A partir de ese momento, la abuela usó ropa negra al igual que las hijas mujeres que debieron teñir polleras y abrigos. Los varones y el abuelo agregaron a sus sacos, una cinta negra en el ojal de sus solapas.

Con los años, el negro de la abuela se hizo gris oscuro y después gris perla. La abuela se hizo vieja antes de cumplir los cincuenta años. Nunca cortó ni tiñó su pelo que enrollaba en un rodete detrás de su cabeza.

El hijo que perdió era el más chico y siempre lo llamaron Ricardito porque quedó así, chiquito, nunca creció, y en la foto presente en todas las casas de la familia siempre fue un niño. Los otros hijos crecían, se hacían grandes, se casaban y tenían hijos. Ricardito quedó ahí, en su foto de niño.

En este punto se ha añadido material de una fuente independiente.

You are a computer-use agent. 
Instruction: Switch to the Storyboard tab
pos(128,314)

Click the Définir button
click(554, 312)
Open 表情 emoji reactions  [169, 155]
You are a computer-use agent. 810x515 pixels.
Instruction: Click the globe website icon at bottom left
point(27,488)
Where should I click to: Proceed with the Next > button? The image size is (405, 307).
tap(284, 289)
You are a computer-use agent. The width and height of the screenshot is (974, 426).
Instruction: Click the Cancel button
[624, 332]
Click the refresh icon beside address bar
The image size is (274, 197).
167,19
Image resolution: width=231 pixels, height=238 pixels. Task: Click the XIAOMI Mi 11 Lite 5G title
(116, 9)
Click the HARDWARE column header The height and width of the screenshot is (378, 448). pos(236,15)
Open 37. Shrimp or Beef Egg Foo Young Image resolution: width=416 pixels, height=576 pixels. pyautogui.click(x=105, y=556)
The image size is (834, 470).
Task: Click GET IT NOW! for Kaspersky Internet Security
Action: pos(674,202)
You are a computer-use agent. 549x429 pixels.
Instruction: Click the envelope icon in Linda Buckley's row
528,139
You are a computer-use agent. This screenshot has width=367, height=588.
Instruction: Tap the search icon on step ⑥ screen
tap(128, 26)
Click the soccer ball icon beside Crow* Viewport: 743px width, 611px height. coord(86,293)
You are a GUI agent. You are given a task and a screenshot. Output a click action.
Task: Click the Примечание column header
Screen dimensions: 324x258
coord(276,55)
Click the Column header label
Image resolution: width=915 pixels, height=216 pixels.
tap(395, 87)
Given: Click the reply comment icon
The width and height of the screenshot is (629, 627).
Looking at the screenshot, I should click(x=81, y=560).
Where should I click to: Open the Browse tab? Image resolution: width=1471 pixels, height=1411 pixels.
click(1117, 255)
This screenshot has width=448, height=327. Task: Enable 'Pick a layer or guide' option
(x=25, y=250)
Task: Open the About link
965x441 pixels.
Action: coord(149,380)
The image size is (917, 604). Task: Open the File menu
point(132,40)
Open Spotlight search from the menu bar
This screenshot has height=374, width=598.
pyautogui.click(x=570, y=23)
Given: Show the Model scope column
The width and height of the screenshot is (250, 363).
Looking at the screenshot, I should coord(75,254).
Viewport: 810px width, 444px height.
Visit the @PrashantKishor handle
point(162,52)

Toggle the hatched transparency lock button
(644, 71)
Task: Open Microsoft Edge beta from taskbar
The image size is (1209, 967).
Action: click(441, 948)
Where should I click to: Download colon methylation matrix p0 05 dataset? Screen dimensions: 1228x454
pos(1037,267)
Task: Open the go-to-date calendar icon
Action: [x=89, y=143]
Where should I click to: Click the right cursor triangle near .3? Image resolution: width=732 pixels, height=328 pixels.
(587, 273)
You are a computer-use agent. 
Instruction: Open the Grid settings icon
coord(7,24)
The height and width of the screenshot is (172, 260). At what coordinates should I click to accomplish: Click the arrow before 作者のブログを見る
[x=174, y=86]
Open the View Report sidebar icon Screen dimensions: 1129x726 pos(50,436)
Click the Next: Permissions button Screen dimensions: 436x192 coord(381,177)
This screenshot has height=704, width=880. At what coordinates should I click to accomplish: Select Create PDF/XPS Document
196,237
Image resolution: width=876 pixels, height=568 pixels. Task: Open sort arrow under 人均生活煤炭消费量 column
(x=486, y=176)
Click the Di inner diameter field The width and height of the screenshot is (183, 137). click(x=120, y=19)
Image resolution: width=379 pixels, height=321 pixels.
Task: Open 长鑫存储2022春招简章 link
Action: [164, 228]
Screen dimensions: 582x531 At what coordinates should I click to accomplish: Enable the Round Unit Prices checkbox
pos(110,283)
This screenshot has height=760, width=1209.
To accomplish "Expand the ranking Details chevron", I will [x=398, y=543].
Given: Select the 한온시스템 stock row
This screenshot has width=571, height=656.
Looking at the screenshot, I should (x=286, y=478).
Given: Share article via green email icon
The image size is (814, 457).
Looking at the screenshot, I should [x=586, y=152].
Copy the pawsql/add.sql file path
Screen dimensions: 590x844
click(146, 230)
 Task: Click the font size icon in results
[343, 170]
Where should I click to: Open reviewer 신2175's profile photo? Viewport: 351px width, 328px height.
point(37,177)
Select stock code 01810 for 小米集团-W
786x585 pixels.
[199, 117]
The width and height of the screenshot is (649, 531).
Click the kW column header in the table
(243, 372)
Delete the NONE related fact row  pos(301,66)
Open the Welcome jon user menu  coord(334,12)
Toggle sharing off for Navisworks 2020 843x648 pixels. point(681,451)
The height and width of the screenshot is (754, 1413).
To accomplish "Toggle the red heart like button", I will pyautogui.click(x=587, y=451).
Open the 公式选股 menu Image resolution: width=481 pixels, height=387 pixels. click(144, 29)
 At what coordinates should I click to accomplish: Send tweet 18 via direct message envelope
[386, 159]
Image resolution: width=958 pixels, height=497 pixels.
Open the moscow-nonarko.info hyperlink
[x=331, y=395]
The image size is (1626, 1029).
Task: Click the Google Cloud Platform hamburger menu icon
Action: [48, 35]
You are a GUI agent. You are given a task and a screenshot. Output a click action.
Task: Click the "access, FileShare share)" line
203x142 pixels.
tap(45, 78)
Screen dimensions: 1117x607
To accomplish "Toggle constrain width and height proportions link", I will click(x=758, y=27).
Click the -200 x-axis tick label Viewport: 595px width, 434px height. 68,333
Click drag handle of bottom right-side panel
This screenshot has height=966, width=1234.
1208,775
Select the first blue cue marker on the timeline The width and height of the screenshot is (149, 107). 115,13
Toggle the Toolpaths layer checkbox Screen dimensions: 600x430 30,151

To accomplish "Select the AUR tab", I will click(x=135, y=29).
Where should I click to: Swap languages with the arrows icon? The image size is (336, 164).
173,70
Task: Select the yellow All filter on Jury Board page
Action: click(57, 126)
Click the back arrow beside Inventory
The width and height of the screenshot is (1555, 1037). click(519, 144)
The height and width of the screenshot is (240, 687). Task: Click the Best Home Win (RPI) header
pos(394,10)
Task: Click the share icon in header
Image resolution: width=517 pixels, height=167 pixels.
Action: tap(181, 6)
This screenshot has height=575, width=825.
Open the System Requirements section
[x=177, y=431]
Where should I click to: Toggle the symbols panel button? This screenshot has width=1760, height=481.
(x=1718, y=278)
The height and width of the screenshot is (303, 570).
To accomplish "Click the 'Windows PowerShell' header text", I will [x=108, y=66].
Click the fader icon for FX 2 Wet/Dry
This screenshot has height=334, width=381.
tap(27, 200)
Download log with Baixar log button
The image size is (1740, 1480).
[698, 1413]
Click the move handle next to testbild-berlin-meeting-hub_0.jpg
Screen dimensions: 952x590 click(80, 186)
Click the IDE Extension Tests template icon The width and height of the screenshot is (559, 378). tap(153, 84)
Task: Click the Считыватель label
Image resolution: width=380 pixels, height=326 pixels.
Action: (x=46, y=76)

La culpa de la familia envolvía esa fotografía de Ricardito niño, culpa por haberle confiado ese hijo a los curas que lo dejaron morir. Por eso el abuelo nunca más pisó una iglesia. Eran las mujeres las que iban a misa, usaban mantilla negra y bautizaban a los nietos que iban llegando. Los nietos fueron creciendo y Ricardito, desde su foto, los miraba.

En la casa de los abuelos, el portarretratos con la foto de Ricardito, sobre una carpeta blanca tejida al crochet, estaba ubicada en la sala donde recibían a las visitas. Al lado, en un florerito de vidrio, siempre hubo una rosa fresca. Hasta el día que murió la abuela.